Koray et al. applied sparse coding as a convolution filter bank learning mechanism (dictionary). The learned filters predict quasi-sparse features. The study compared the patch-based sparse coding model with the convolutional sparse coding model, and generated filters are shown in Figures 8 and 9. The filters generated by convolutional sparse coding reduced redundancy between feature vectors at nearby locations and increased overall efficiency. The size of the convolutional filter bank was calculated using a formulation-based convolution rather than the input-dependent dictionary size. A formulation-based convolution was used over the traditional convolution approach to reduce the complexity. The filter size was selected as 9x9x64 and 9x9x256 for the first and second layers, respectively. However, no concrete arguments are made for particular sizes and numbers. It was claimed to have a better number of learned filters over convolutional RBM and traditional sparse coding.
FIGURE 9 Second-stage filters of convolutional sparse coding
4.2 | Clustering
Clustering methods aim at grouping the data points that possess ”likeliness” measured by similarity measurement. Even though the groups have labels or not, grouping the ”similar” data points is the core concept of clustering algorithms. The ”similarity” can be defined in many ways. Mainly distance-based or probabilistic partitional-based methods are used for image clustering. The distance-based methods mostly use Euclidian or cosine measures, and probabilistic methods use probability scores in decision-making. The widely used performance criteria for cluster assignment are intra-cluster compactness and inter-cluster separability. The goal is to minimize cluster compactness and maximize the distance between clusters. Compared to supervised methods, clustering methods require very little domain knowledge. In semi-supervised architecture, mainly supervised algorithms are used for feature learning, followed by clustering methods for grouping the objects (as an alternative to the supervised classification method). However, it was noted that training convolutional filters using clustering techniques can be promising and obtain general-purpose visual features. A few distance-based methods have been applied to feature extraction as filters, and such studies are briefly discussed here.
4.2.1 | K-means
K-means is a commonly adopted clustering algorithm due to its simplicity. The fundamental concept is to find the centroids that minimize the distance between the points and the nearest centroids of the clusters in Euclidean space. The number of clusters (K) is the main hyperparameter needed to be defined initially. K-means as a learning module (feature Learning) can lead to excellent results; however, changes are required depending on the variety of datasets and objective functions.

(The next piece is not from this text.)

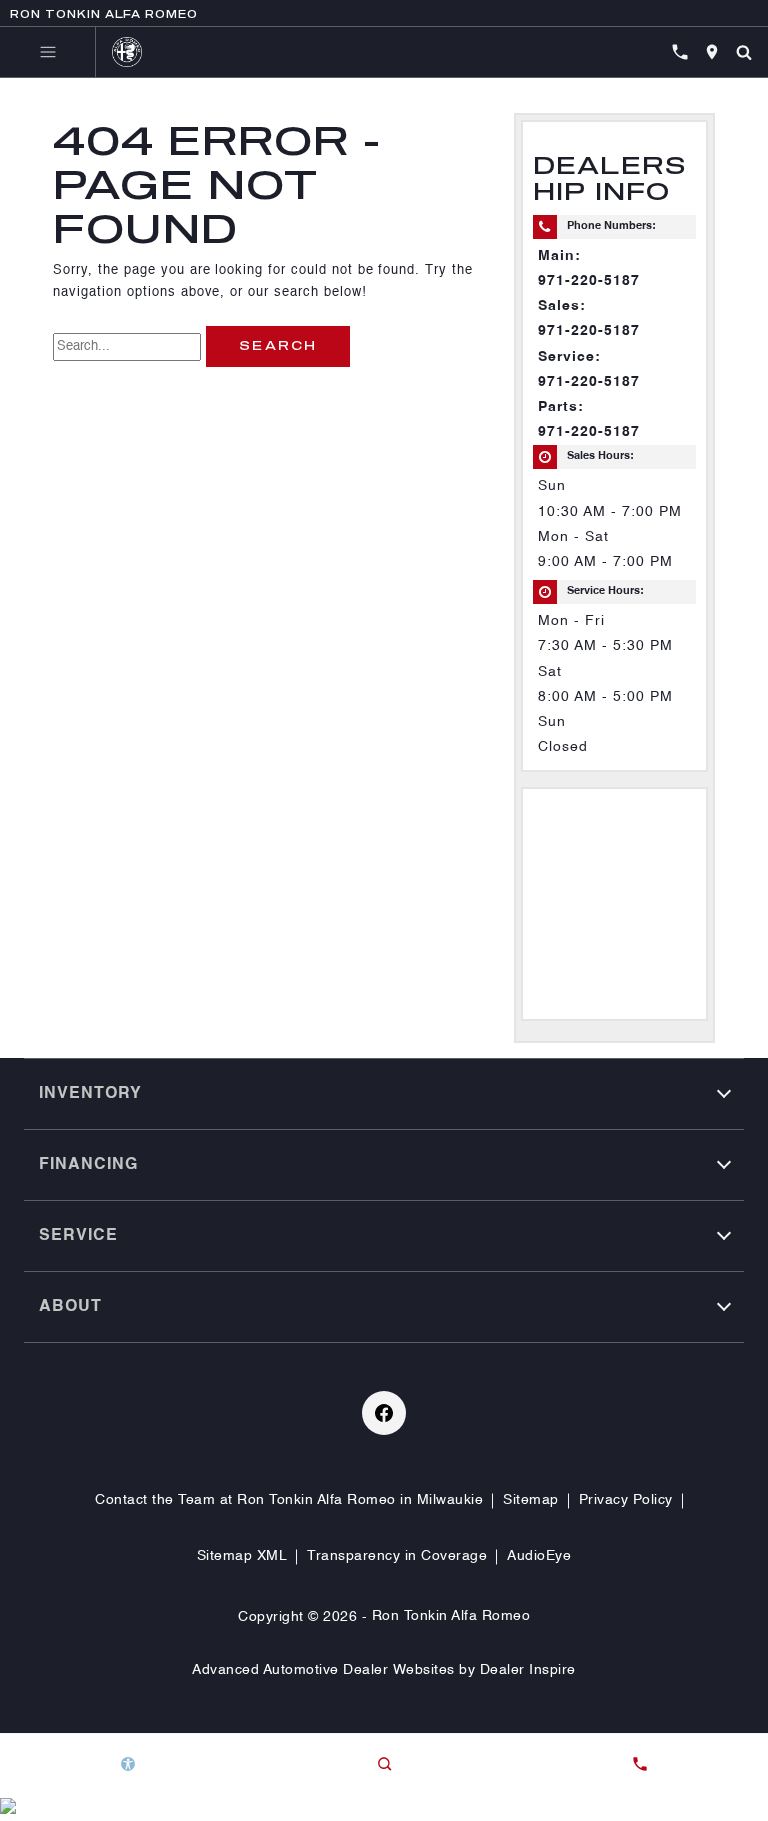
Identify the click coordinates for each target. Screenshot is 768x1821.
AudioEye (539, 1556)
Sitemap (531, 1500)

Adam and Andrew used K-means to obtain a dictionary of linear filters. The filter size was chosen 6x6 over input images of 32x32 and convolved with the stride of 1. The number of filters (K1, K2, and K3) for the three layers was chosen as 1600, 3200, and 3200, respectively. The experiment was focused more on selecting local receptive fields, and no discussion was found on determining the number of clusters over the three layers. In a different approach, when the K-means clustering was applied to images for feature learning, the data points were considered pixels or image patches and centroids as the filters. The patch size was set the same as the number of centroids. In the experiment, the patch size is a hyperparameter and was selected 16x16; hence, the centroids dictionary was set to 256. The patches were selected randomly from the input, and the number of selections was around 10000. It was treated as a hyperparameter; however, random patch selection can be avoided now with large datasets available. K-means centroids efficiently detect low-frequency edges but perform poorly in the recognition task. As a solution, the whitening of images was performed before the filters’ training, as whitening tends to generate more orthogonal centroids.
A. Dundar et al. compared classical K-means with convolutional K-means as feature learning filters. Figure 10 shows the filters learned via classical k-means and convolutional K-means. The filters (highlighted red boxes) in classical K-means are likely shifted versions of each other, creating many centroids with similar orientations and generating redundant feature maps. The widely noted issue with classical K-means is a decrement in efficiency with increasing input dimensions. Even for small images, the patch size directly affects the quality of learning by K-means filters. The patch size beyond some point results in poor performance, and the optimum size (taken 6x6 or 8x8) remains a hyperparameter. The depth of the model is directly proportional to the number of trainable parameters. As a solution, a random selection of patches is observed as a widely accepted solution.